Ship customer-facing docs once the actual connector shape is real.

PR E — Bedrock / Step Functions / EventBridge expansion

Repos: sv0-connectors, sv0-platform, docs as needed

Proposed work breakdown by sprint

Sprint 1 — prerequisites

  • sv0-platform: permission_set + path model prep
  • sv0-connectors: AWS connector skeleton, auth/session/bootstrap
  • docs: onboarding draft skeleton

Sprint 2 — first working wedge

  • IAM roles + policies
  • Lambda
  • S3 / DynamoDB / Secrets
  • first end-to-end path materialization

Sprint 3 — evidence + trust chains

  • CloudTrail
  • cross-account AssumeRole paths
  • first AWS-specific findings

Sprint 4 — orchestration and AI surface

  • Step Functions
  • EventBridge
  • Bedrock agent/action-group support

Sprint 5 — expansion + demo lab

  • ECS / ECR
  • GitHub OIDC
  • demo-lab AWS scenario
  • docs hardening

Risks and blockers

1. Platform model drift

The biggest implementation risk is not AWS API complexity. It is connector output diverging from platform semantics.

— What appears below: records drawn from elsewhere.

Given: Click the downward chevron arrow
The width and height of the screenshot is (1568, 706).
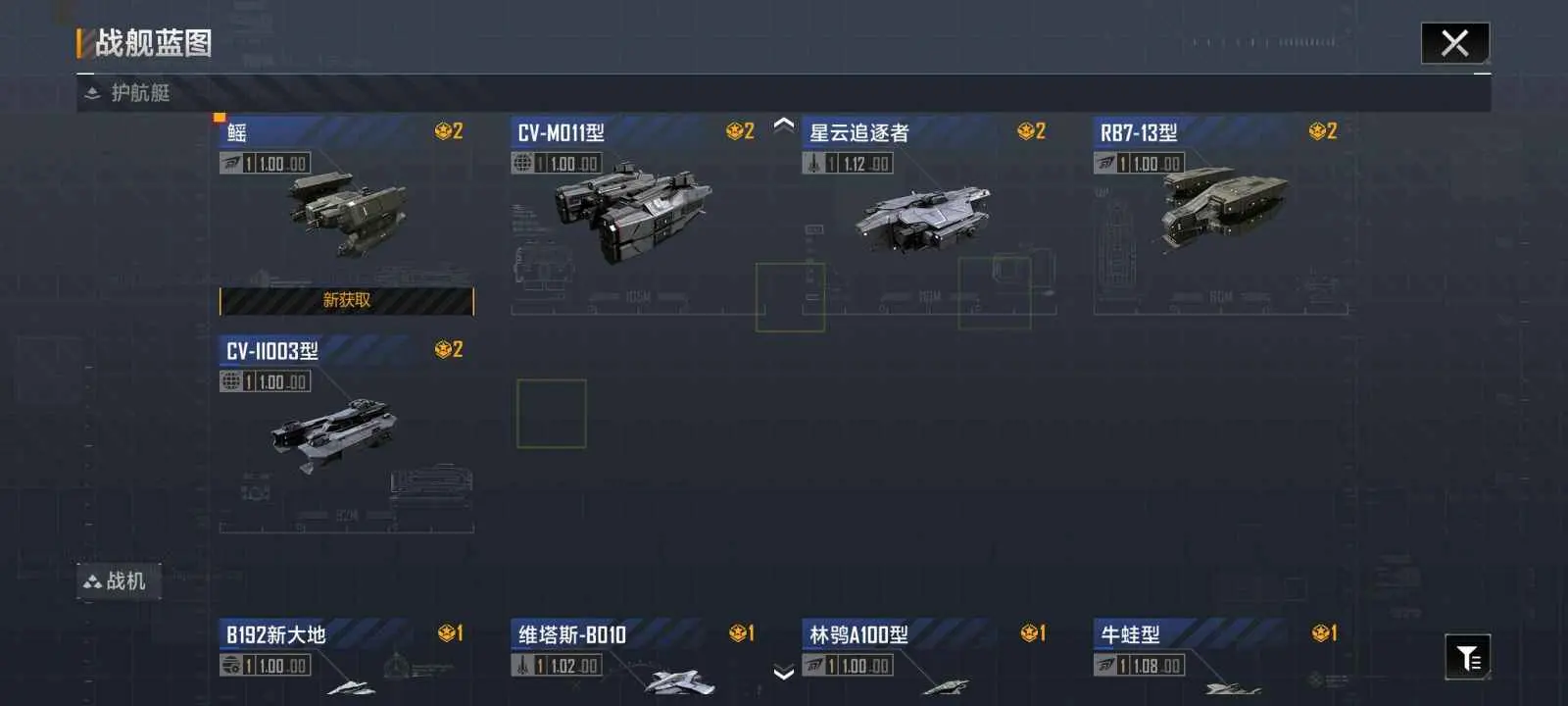Looking at the screenshot, I should (x=783, y=673).
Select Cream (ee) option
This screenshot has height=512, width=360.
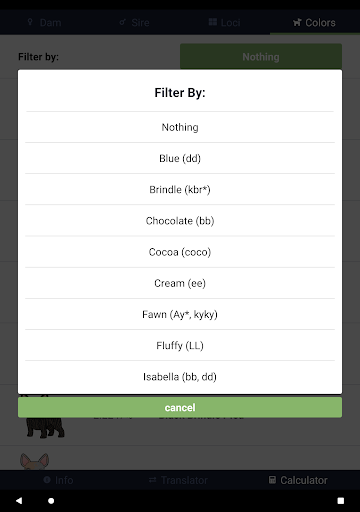180,283
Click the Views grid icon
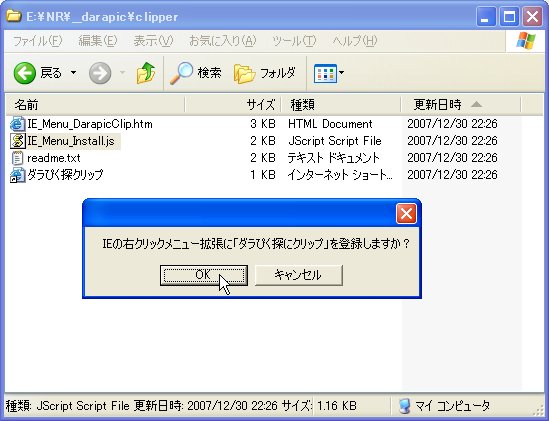549x421 pixels. pos(325,73)
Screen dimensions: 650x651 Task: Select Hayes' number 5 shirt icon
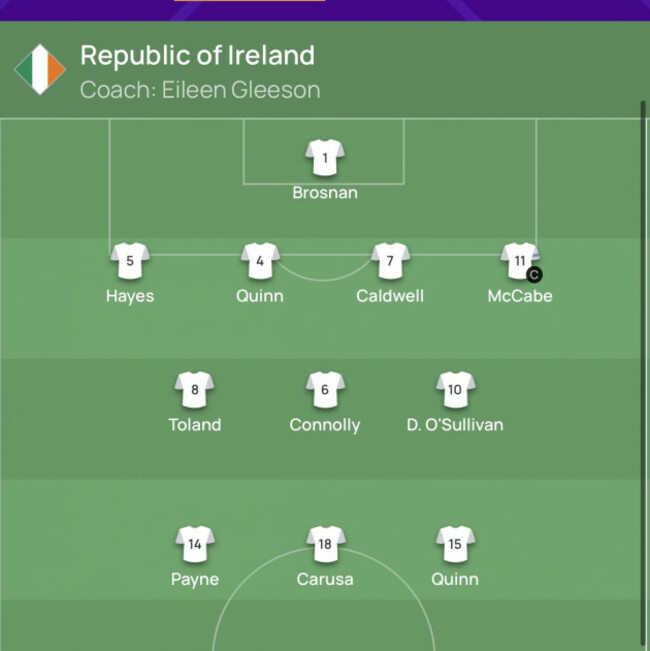point(130,261)
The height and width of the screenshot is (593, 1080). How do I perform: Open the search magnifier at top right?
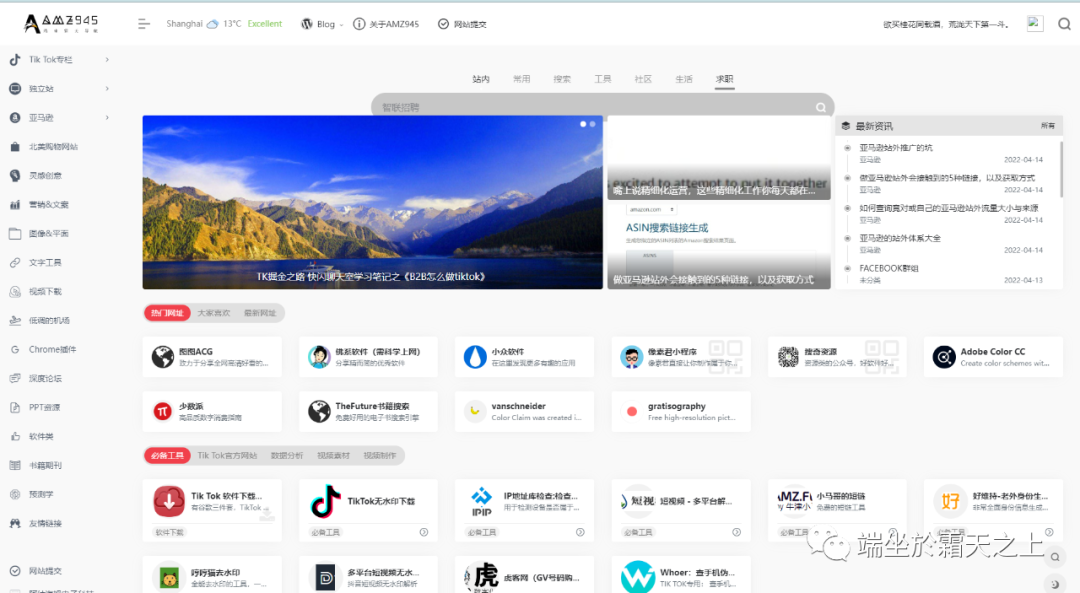tap(1064, 23)

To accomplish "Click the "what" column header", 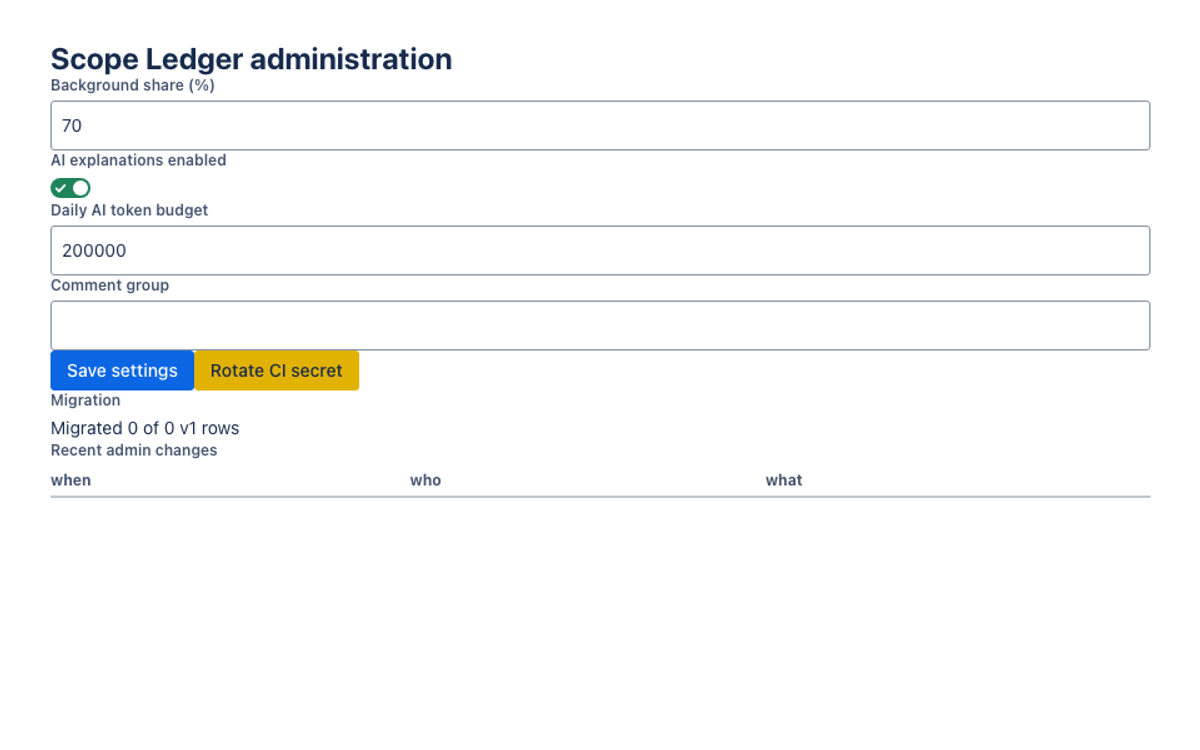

Mitigation: do PR A first.

2. IAM conditions false positives

If we present structural reachability as fully effective reachability, we will overstate risk.

Mitigation: explicit caveat in API + UI + docs for Phase 1.

3. Multi-account onboarding complexity

Customers will want org mode; many will only be able to start with selected accounts.

Mitigation: document 3 onboarding modes from day one.

4. Over-scoping AWS services

Trying to cover ECS, EKS, Bedrock, IAM Identity Center, Config, Security Hub, and every resource policy in the first implementation cycle will slow shipping dramatically.

Mitigation: keep Phase 1 to IAM + Lambda + trust + evidence + sensitive stores.

Success criteria

This implementation cycle is successful when SecurityV0 can show, for a real AWS environment:

  1. a Lambda or Step Functions workload
  2. the IAM role it runs as
  3. the policy documents that grant access
  4. the destination data resources it can reach
  5. whether it crosses account boundaries
  6. at least one CloudTrail-backed proof that the path was exercised
  7. ownership/account context that makes the result actionable

If we can do that well, we have a credible AWS wedge.

Bottom line

The existing AWS research is good enough. We do not need another discovery phase before coding.

The right next move is:

  1. platform prerequisite PR in sv0-platform
  2. connector wedge PR in sv0-connectors
  3. then evidence + docs hardening

All AWS rollout and demo work under that sequence must follow the automation-first rule above: no clickops, reproducible IaC, scripted validation, scripted teardown.

This document should be treated as the working execution plan for that sequence.